----- Selected passage

Awesome
bushel
A bushel of onions is 57 lbs
WARNING: bushel is under active development and may look completely different when you look at it after a few more commits.
bushel is a command-line client for Tor's directory protocol. It can recursively download the latest consensus, server descriptors and extra info descriptors that are available.
It makes use of asyncio internally to manage downloads, with the actual downloads being performed by stem. stem is also used for parsing descriptors when they are downloaded.
Requirements
- Python 3.7+ (no really, we're using some new asyncio features)
- stem 1.8.0+ (master will do for now, because 1.8.0 isn't released)
- aiofiles
- nose
Getting Started
On Debian systems:
sudo apt install python3.7 python3-virtualenv git
mkdir -p ~/bushel/out
cd ~/bushel
python3.7 -m virtualenv -p /usr/bin/python3.7 .
git clone https://github.com/irl/bushel.git src
. bin/activate
cd src && pip install -r requirements.txt && python setup.py install
cd ~/bushel/out && bushel scrape
Unit Tests
Some unit tests expect a local directory cache to be running at
127.0.0.1:9030
. It should be configured with the following torrc
options:
DirPort 9030
UseMicrodescriptors 0
DownloadExtraInfo 1
If you have not configured this, the tests will not fail, they will just be skipped. This is not required for normal operation. We expect this requirement to go away once we have a mock Directory Server to test against.
The tests can be run with:
python3.7 -m nose --with-doctest

----------
----- Material supplied

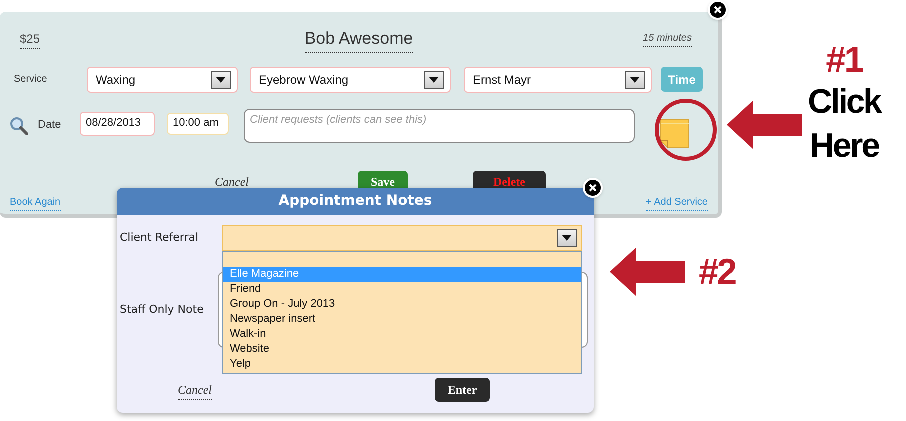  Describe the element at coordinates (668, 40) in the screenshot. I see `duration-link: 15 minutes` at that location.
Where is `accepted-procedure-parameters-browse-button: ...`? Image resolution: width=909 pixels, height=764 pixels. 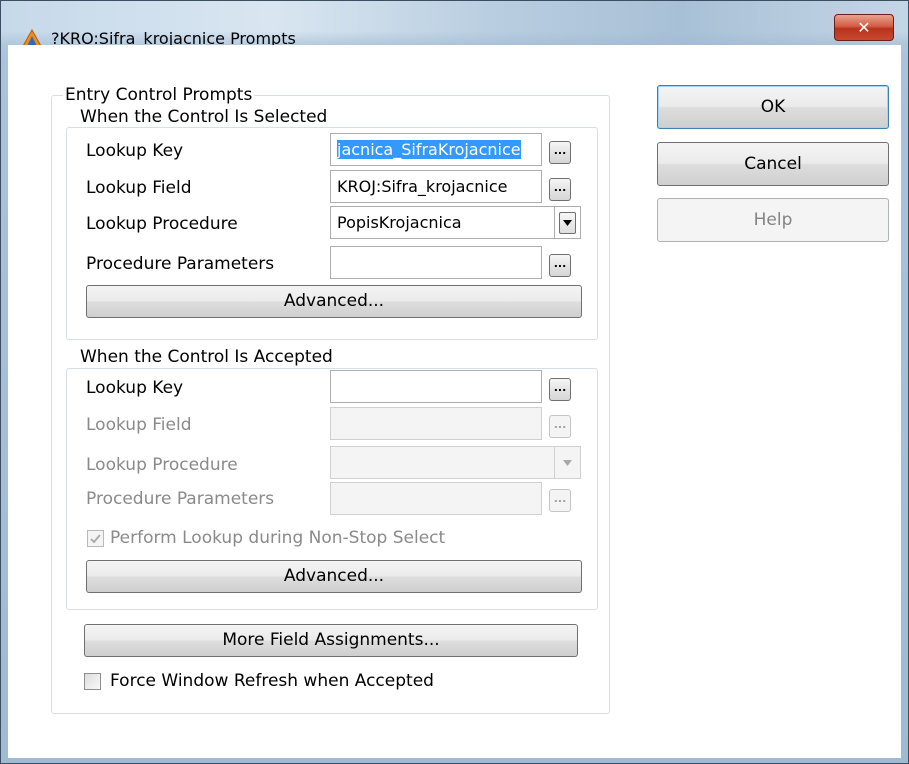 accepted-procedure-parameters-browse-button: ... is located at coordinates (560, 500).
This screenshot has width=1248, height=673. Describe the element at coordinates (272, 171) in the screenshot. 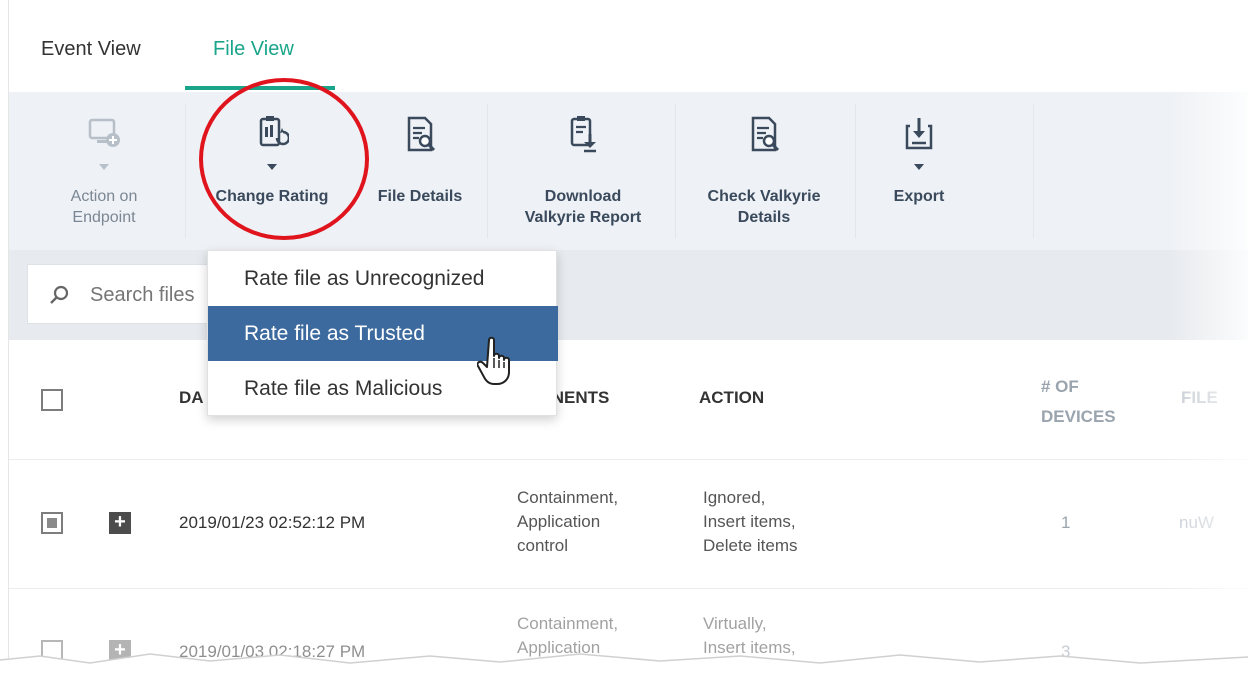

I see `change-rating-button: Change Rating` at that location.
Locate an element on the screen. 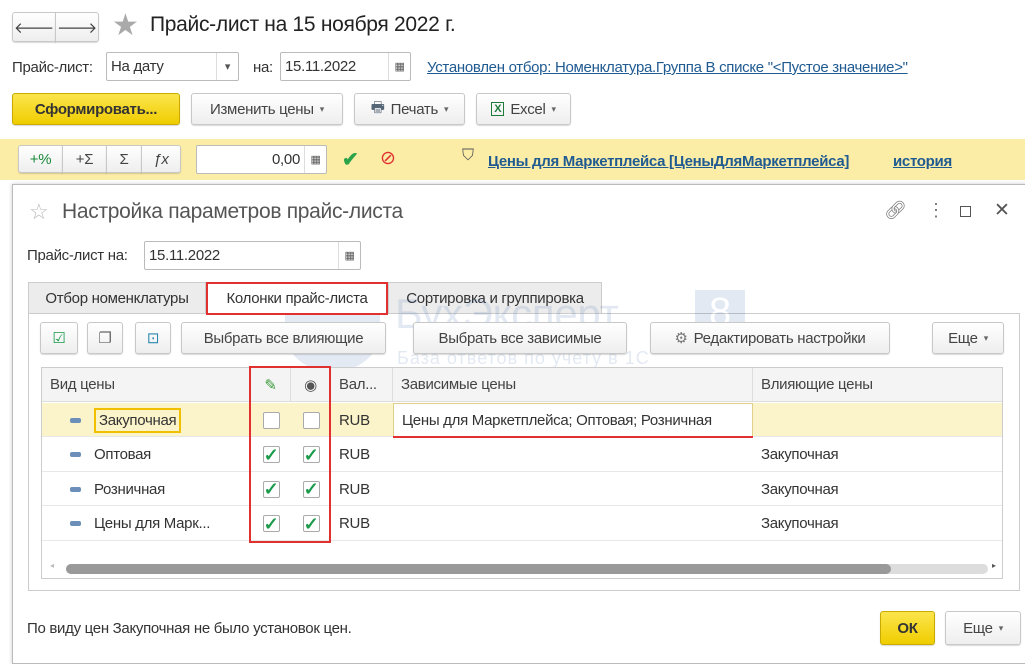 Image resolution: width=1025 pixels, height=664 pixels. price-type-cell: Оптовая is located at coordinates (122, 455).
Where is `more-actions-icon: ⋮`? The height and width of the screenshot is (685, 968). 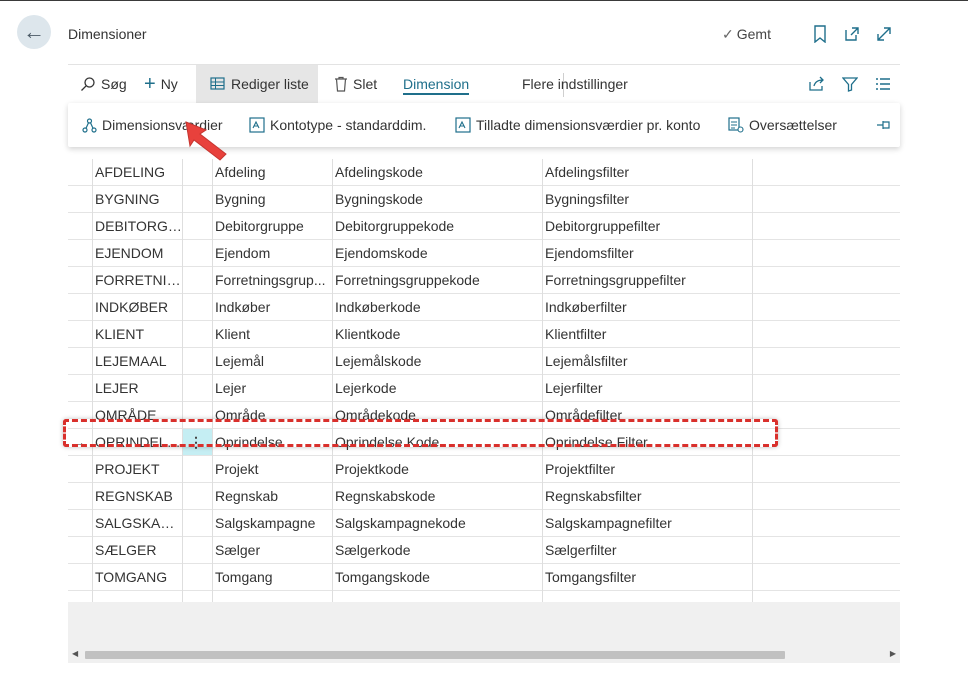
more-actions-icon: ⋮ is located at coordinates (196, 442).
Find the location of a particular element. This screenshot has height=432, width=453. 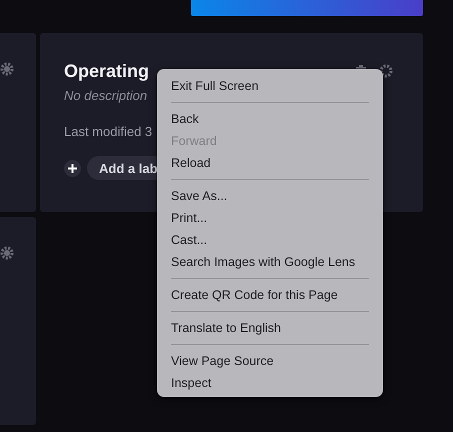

----------

Your task: Write out the passage of the bushel page above that opens with the words containing "bushel is a" and closes with "that are available.".

Your response:
bushel is a command-line client for Tor's directory protocol. It can recursively download the latest consensus, server descriptors and extra info descriptors that are available.